One of the first things that helped was giving myself time to make work that didn’t have to go anywhere. No plan to share it, no connection to a project or a deadline, just time to sit with an idea or a feeling and see what came out of it. That felt strange at first, especially when so much of my work is tied to teaching or selling or showing. But it made it easier to be honest about what I was doing instead of shaping it for an audience before it was ready.
A lot of that work came from things I was already thinking about but hadn’t made space for. Small things that kept circling in my head, something I was avoiding, something I didn’t fully understand yet. Once I started there, the work felt different.

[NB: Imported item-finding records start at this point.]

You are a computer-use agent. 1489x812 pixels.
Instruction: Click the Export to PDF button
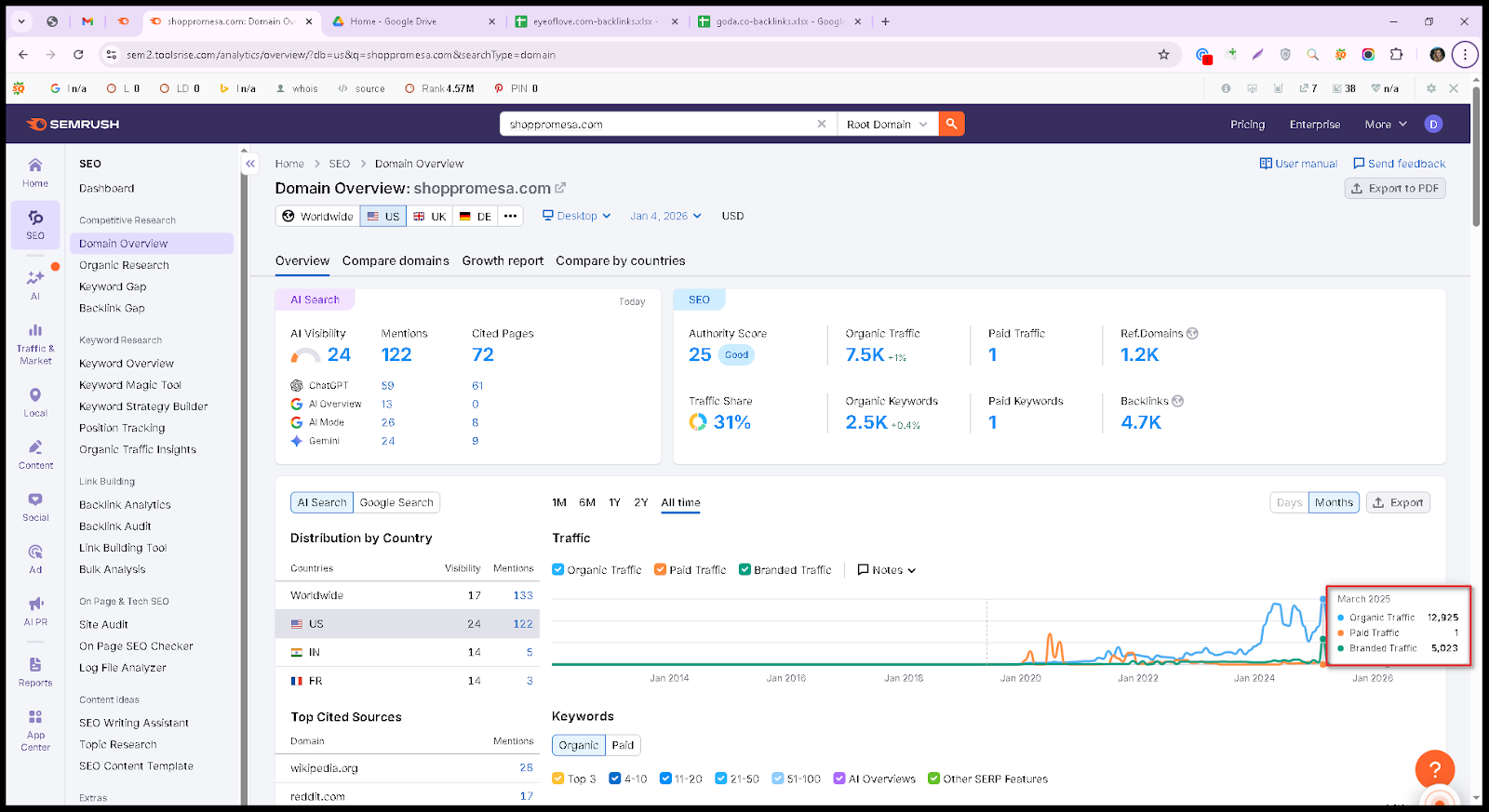point(1395,188)
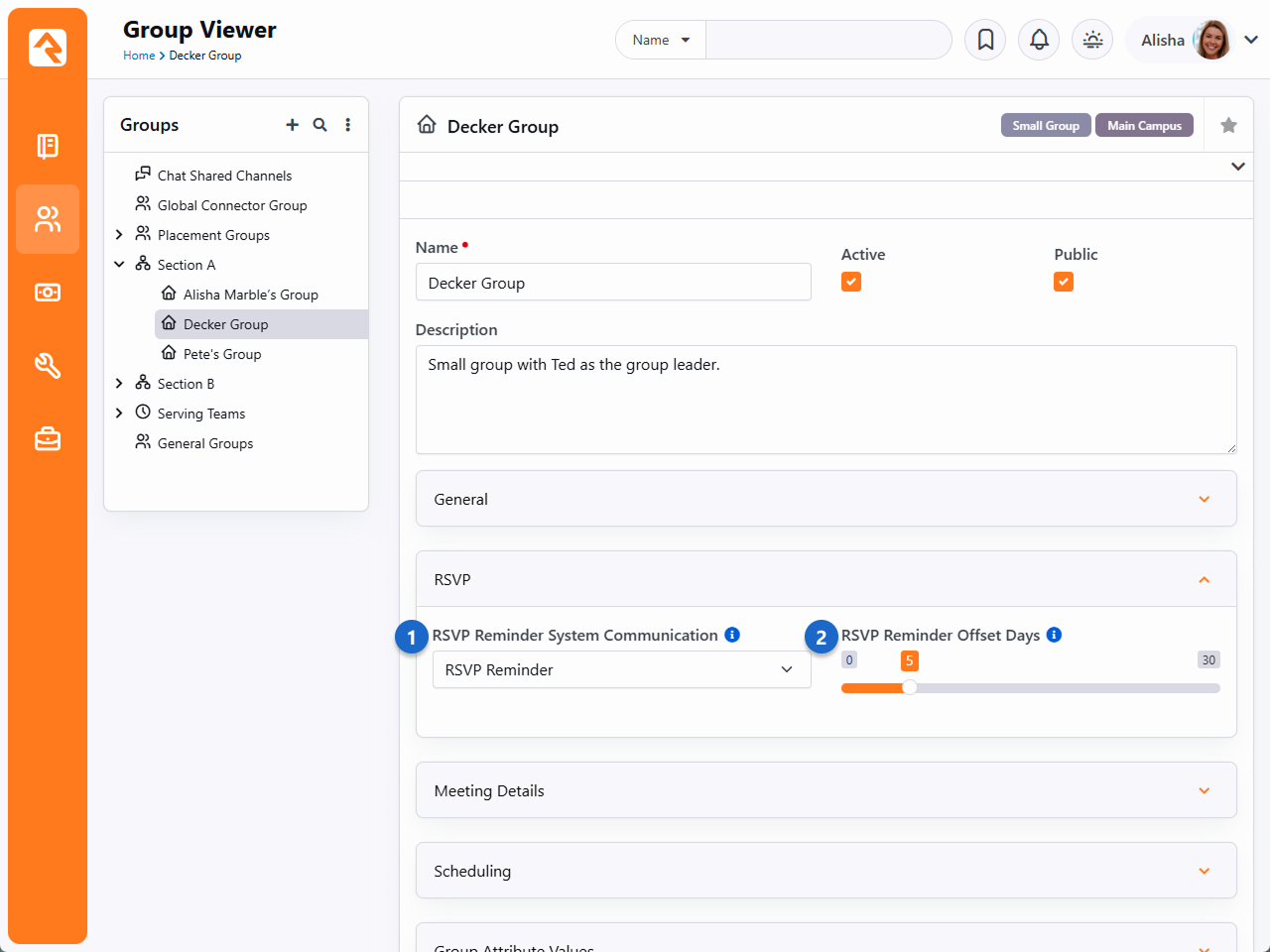Open the People section in sidebar
Image resolution: width=1270 pixels, height=952 pixels.
[x=48, y=219]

It wasn’t always better, but it felt more connected.
I also started writing alongside the work, which is something I avoided for a long time. Not anything formal, just a few sentences after a session about what happened while I was working. What felt off, what surprised me, what I wanted to come back to. I don’t go back and read it very often, but writing it down makes it easier to see the thread running through the work instead of treating each piece like it exists on its own.

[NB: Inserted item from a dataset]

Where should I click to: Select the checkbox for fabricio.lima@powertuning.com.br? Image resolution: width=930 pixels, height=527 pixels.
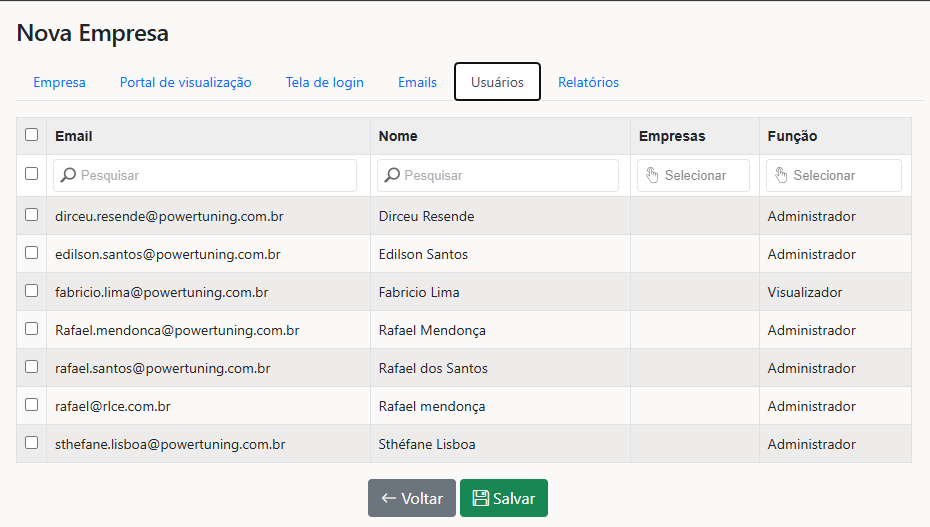pos(32,291)
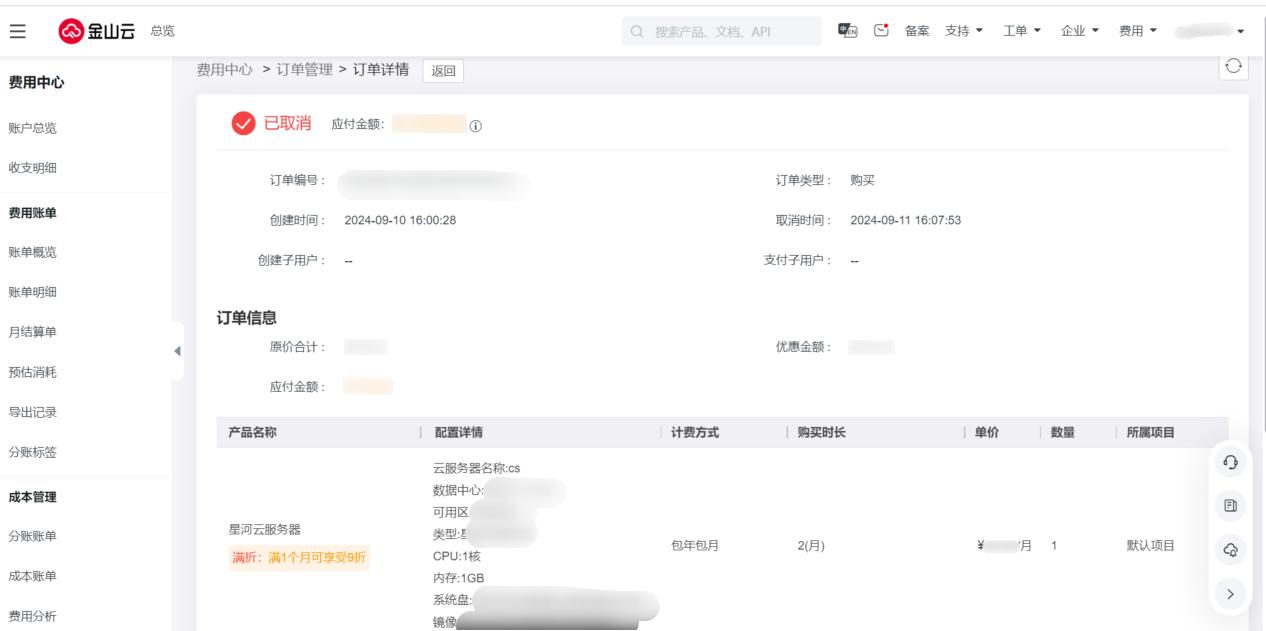This screenshot has height=631, width=1266.
Task: Open the 费用 dropdown in header
Action: tap(1138, 31)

There’s also a point in the middle of a piece where I’ve learned to pause and check in. Not to judge it, just to make sure I’m still engaged with it. It’s easy to keep going out of habit, especially when you’re used to finishing things. Taking a step back in the middle of it helps me decide whether it’s still worth continuing or if I need to change direction.
A lot of the meaning in my work didn’t show up right away. It usually took a few pieces before I could see what I was actually working through. That’s something I’ve had to get comfortable with. Not needing to have it all figured out at the beginning and letting it build over time instead.
Working in small series helped with that. Staying with the same idea for a few pieces instead of jumping to something new every time made it easier to go a little deeper. The work started to connect in ways I couldn’t see when I was treating everything as separate.
I also spent some time paying attention to what I actually care about outside of the studio. Not in a formal exercise kind of way, just noticing what keeps coming up, what I’m drawn to, what I’m still trying to understand. That has a way of showing up in the work whether I plan for it or not, but it becomes easier to recognize when I’m paying attention to it.
Sometimes I’ll go back to older pieces and think about what was happening when I made them. What I was carrying into the studio, what I was avoiding, what I was trying to figure out. That makes it easier to see where meaning already exists in the work instead of trying to force it into something new.
When the work feels more grounded for me, it changes how I share it too. It’s easier to talk about because I’m not trying to explain what it looks like. I can talk about what led to it, or what I was thinking about while I was making it. That tends to connect with people in a different way.
That doesn’t mean every piece has to carry a lot of weight. Some things stay simple. Some pieces are about color or movement or just the act of making something after a long day. That still counts. It’s not about turning everything into something heavy, it’s about being aware of what’s driving the work when it matters. If your work has been feeling a little disconnected, it might help to pay attention to where you’re starting from. Not trying to fix it all at once, just noticing whether the work still feels like it belongs to you.